Sample-wise standardization.
Feature-wise standardization.
ZCA whitening.
Random rotation, shifts, shear and flips.
Dimension reordering.
Save augmented images to disk.

We will use ImageDataGenerator to augment the letters data set and then fine-tune the model with additional training on the combined data. ImageDataGenerator creates the images on the fly allowing to fit the model on batches with real-time data augmentation.

The goal by the augmentation process is to create “realistic” data

Using Keras ImageDataGeneretor generated the augmentated data:

# Augmentation - rotation & axis shifting
datagen = ImageDataGenerator( 
	rotation_range=10, 
	width_shift_range=0.5, 
	height_shift_range=0.2)

Let’s train!

Training for 30 epochs on our generated letter images to measure accuracy gave the following plot, seemingly converging without much over-fitting:

Now that we got a trained model that can predict with good accuracy the right letters we can get back to our use case.

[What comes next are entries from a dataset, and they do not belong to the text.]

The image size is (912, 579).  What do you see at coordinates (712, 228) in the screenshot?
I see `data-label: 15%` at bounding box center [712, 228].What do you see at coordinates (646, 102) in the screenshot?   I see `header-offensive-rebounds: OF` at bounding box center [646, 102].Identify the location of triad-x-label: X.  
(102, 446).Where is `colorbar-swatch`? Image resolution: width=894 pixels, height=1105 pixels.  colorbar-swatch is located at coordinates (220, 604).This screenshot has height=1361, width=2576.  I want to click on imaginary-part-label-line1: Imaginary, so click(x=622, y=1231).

Back to our use case: breaking captchas

Our captchas consist of 6 letters, so in order to detect the letters we will have to split the image into 6 parts where each part contains a letter:

numOfLetters = 6

img = cv2.imread(imgPath, cv2.IMREAD_GRAYSCALE)

im = 255-img

imgs = np.zeros((numOfLetters, 1, 32, 32), dtype=np.uint8)
t = np.floor(im.shape[1] / float(numOfLetters))
bb = np.zeros((im.shape[0], 0), dtype=np.uint8) + 255

im1 = im.transpose()[0:int(np.floor(t))].transpose()
imgs[0, 0] = cv2.resize(np.concatenate((im1, bb), axis=1), (32, 32))
for i in range(1,numOfLetters-1):
	from_pix = int(np.floor(i*t))
	to_pix = int(np.floor((i+1)*t))
	imi = im.transpose()[from_pix:to_pix].transpose()
	imgs[i, 0] = cv2.resize(imi, (32, 32))

im_end = im.transpose()[int(np.floor((numOfLetters-1) * t)):].transpose()
imgs[numOfLetters-1, 0] = cv2.resize(np.concatenate((im_end, bb), axis=1), (32, 32))
 
fig, ax = plt.subplots(1,numOfLetters,figsize=(10,10))
for i in range(0,numOfLetters):
	ax[i].imshow(imgs[i,0])
plt.show()
 
imgs = imgs.astype('float32') / 255.0
classes = model.predict_classes(imgs, verbose=0)
result = []
for c in classes:
	result.append(self.letters[c])

prediction = ''.join(result).upper()

print("Prediction: "+ prediction)

Looks promising!

Out of 10 labeled captcha’s we got 5 correct, that’s pretty good but let’s improve that. Splitting the captcha into 6 parts worked well on some captchas and not so well on others:
The above image shows us that the model mistakenly thought that W was M. It seems that it has also mistaken between the pairs (C,G) and (B,P). All of those pairs indeed look similar, so in order solve this we will just make more of those letters!
As we said before ImageDataGenerator allows real time augmentation, therefore it is possible to change the parameters of the generator after we train. So in order to improve the model we changed the parameters via grid search method and trained again:

datagen = ImageDataGenerator( 
	rotation_range=20, 
	width_shift_range=0.5, 
	height_shift_range=0.7)

Now we got 90% accuracy!

Note: solving this task didn’t require any data labeling procedure. Applying the “letters trick” along with the data augmentation process has been sufficient. How easy is that? (:

Thank you for reading!

Deep Solutions wishes you a great deep day!